*** Opening DOCUMENT EXTRACT ***

I typically avoid terminology discussions because they tend to lead nowhere, however, sometimes they are a useful way of knowing how different disciplines approach similar phenomena. We had two separate discussions about terminology at the fellows hour. One of them was about the distinction between cooperation and collaboration. The second was about data, information and knowledge.
Cooperation vs Collaboration
Seems like the positions were that despite being used interchangeably in everyday discussions, in most social sciences the understanding is that cooperation refers to the underlying basic human behavior consisting of doing things for others. In computer science terms, I guess this would be a the “low-level” behavior that is closer to hardware (or wetware in the case of humans). Collaboration on the other hand is a more explicit and intentional form of cooperation that requires coordination, communication. So in a way, collaboration and coordination are instances of collaboration.Probably cooperation is of interest to people studying basic human behavior such as cognitive scientists, behavioral economists, development psychologists, biologists, etc. Collaboration might be of interest to sociologists, anthropologists and computer scientists working on social software.
Information vs Knowledge
Parallel to the previous discussion, some people brought up the distinction between information and knowledge. Someone wondered if information was the same as data, in the sense that data is “neutral” and yet to be interpreted. Someone else argued that data itself is not neutral as it was the result of a data collection process designed to collect some variables and not others. Finally, Vivek Kundra mentioned a funny thing that happened when he became the CIO of the United States Government. He said that several people thought he was going to be in charge of the relationship between the White House and the press, which was not the case.
Marvin Minsky often talked about “suitcase-words”. He wrote that “consciousness” is a suitcase words because it “does not refer to any single idea or thing, but that we use it as a suitcase-word for a great many different activities”. Minsky’s approach was to unpack these word in at least three different things. I am sure there must be a lot of more formal discussions unpacking the terms above, it would be good to compare those discussions within and across different fields.

*** Closing DOCUMENT EXTRACT ***
*** Opening RECORDS SUPPLIED ***

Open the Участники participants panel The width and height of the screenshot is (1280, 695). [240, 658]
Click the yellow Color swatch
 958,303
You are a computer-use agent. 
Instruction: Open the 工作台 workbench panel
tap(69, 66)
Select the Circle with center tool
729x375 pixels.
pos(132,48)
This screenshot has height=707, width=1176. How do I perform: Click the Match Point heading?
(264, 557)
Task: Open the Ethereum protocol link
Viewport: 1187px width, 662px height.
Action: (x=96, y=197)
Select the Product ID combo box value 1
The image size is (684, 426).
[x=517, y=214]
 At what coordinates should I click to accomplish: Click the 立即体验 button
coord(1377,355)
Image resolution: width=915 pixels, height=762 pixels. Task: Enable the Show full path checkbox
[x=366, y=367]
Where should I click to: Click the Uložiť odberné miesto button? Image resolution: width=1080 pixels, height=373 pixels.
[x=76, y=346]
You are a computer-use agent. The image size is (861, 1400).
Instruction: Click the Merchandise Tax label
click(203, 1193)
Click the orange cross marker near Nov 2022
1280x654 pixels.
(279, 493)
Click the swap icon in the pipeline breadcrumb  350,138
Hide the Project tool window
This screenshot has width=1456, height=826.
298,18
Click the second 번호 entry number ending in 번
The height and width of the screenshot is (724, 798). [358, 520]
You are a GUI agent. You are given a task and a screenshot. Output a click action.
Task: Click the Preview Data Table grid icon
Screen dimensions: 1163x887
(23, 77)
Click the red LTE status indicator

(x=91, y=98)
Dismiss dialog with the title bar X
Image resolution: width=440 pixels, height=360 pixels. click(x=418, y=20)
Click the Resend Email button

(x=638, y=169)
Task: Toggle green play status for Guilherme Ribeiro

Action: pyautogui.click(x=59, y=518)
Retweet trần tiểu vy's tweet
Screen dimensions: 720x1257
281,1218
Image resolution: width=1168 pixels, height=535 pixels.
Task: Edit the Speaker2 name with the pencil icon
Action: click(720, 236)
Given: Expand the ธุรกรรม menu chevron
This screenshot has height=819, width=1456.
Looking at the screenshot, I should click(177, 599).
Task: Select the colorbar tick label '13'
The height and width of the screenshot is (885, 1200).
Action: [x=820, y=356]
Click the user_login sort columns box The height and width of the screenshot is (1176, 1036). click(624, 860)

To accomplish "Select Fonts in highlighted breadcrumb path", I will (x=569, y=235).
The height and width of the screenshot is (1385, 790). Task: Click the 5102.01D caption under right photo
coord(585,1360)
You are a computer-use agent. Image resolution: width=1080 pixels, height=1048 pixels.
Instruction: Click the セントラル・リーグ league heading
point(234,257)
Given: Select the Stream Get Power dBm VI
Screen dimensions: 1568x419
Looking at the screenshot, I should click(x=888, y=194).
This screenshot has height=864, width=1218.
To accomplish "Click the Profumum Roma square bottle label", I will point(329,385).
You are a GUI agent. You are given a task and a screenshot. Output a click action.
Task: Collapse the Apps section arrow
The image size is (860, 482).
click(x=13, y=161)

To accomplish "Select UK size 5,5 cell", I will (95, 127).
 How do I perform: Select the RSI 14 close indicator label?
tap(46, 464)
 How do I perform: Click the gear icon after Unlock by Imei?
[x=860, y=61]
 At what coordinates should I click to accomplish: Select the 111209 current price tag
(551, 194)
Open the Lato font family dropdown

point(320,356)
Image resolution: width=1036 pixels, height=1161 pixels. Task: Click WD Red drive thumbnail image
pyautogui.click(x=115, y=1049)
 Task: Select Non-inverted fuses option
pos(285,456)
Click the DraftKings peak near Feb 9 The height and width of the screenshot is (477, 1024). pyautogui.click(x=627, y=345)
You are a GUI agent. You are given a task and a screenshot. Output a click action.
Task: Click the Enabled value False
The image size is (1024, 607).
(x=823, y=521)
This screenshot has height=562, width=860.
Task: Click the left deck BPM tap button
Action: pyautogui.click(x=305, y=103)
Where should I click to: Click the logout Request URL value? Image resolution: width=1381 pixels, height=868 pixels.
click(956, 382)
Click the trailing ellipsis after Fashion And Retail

*** Closing RECORDS SUPPLIED ***

Can you condense the paragraph of the terminology post that begins "Parallel to the previous discussion" into a short bulleted list of its main points? This material has nothing to do with the terminology post.

RESULT FOR THIS TASK
- Some participants raised the distinction between information and knowledge.
- One person asked whether information is the same as data, with data being "neutral" and not yet interpreted.
- Another argued that data is not neutral, because it comes from a collection process designed to gather some variables and not others.
- Vivek Kundra told an amusing story: when he became CIO of the United States Government, several people assumed he would handle the relationship between the White House and the press, which he did not.